Copy, word for word, the lines of the entries below between the one with "702x400 pixels." and the one with "Click the blue bokeh", inclusive, and leave out everything else.

----

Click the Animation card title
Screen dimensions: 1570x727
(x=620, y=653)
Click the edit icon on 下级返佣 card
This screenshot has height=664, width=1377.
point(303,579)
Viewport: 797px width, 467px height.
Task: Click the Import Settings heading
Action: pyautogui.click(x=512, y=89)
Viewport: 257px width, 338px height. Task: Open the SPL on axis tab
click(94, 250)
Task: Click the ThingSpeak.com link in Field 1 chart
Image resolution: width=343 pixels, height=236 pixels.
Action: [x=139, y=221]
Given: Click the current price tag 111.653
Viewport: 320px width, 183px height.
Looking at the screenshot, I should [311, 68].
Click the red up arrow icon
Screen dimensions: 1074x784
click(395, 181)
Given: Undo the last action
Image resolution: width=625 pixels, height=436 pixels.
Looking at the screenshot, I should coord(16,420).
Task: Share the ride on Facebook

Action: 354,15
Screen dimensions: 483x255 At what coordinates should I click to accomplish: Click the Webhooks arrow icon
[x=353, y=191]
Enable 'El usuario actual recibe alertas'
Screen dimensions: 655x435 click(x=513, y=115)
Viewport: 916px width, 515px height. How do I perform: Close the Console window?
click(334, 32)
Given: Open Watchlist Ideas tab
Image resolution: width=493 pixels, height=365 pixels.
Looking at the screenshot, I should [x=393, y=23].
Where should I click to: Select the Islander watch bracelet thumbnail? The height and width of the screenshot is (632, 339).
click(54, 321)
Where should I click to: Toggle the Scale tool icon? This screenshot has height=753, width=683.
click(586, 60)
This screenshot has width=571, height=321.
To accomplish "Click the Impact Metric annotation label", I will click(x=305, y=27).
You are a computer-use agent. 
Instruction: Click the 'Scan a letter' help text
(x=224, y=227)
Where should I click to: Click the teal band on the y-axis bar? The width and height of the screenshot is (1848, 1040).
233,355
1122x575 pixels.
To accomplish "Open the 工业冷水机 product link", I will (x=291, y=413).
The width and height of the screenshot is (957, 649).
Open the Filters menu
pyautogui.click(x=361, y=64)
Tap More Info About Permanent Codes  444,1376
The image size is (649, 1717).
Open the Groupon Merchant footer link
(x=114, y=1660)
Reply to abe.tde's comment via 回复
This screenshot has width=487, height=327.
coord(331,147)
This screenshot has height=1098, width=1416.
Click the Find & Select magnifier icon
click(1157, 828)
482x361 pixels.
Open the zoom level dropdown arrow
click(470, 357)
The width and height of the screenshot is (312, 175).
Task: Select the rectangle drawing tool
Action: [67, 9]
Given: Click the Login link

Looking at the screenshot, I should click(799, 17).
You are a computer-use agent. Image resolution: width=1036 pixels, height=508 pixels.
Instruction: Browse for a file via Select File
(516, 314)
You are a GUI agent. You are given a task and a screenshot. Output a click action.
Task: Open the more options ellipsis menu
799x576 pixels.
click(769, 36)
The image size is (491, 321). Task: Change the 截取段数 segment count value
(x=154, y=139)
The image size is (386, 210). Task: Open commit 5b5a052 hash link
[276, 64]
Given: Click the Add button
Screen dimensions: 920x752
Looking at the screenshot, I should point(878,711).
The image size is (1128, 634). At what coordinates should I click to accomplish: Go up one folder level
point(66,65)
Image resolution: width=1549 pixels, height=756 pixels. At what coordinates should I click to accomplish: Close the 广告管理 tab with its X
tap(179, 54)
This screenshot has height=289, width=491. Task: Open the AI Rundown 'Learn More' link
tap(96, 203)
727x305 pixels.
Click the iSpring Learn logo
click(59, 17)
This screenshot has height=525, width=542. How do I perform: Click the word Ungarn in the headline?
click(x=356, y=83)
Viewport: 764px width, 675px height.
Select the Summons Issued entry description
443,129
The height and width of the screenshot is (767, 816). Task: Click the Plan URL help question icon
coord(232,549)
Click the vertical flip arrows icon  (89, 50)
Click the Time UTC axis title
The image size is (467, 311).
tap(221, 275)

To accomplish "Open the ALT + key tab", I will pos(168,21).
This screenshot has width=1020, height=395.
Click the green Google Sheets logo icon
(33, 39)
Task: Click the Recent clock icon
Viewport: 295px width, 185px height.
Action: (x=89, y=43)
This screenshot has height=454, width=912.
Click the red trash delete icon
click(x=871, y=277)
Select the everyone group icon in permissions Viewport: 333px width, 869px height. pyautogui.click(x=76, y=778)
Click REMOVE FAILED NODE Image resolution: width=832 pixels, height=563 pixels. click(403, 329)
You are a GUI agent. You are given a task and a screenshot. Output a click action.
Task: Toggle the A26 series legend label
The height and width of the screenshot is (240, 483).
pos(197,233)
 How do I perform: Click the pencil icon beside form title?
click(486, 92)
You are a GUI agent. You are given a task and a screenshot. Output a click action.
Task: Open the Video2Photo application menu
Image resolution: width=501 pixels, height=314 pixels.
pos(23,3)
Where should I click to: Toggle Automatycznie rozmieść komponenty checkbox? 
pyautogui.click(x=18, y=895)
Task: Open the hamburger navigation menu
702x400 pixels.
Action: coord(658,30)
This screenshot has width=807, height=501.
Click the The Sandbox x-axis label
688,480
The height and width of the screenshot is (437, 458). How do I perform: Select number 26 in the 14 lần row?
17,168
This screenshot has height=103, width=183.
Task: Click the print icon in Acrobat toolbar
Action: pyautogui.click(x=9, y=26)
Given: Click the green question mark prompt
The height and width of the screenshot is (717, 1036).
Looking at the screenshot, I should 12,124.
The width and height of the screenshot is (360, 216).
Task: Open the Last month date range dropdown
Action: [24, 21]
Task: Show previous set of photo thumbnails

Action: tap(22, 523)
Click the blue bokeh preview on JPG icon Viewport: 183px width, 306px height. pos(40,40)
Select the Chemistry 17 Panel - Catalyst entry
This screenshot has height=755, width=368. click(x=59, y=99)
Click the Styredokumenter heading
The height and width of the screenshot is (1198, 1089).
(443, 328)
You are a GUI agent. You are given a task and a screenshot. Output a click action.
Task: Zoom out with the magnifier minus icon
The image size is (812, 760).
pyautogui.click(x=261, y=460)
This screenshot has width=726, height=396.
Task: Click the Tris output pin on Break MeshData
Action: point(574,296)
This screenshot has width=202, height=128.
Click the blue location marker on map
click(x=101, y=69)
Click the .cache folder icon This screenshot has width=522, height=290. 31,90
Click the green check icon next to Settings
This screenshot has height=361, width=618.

----

**SOLUTION**:
702x400 pixels.
Action: coord(658,30)
This screenshot has width=807, height=501.
Click the The Sandbox x-axis label
688,480
The height and width of the screenshot is (437, 458). How do I perform: Select number 26 in the 14 lần row?
17,168
This screenshot has height=103, width=183.
Task: Click the print icon in Acrobat toolbar
Action: pyautogui.click(x=9, y=26)
Given: Click the green question mark prompt
The height and width of the screenshot is (717, 1036).
Looking at the screenshot, I should 12,124.
The width and height of the screenshot is (360, 216).
Task: Open the Last month date range dropdown
Action: [24, 21]
Task: Show previous set of photo thumbnails

Action: tap(22, 523)
Click the blue bokeh preview on JPG icon Viewport: 183px width, 306px height. pos(40,40)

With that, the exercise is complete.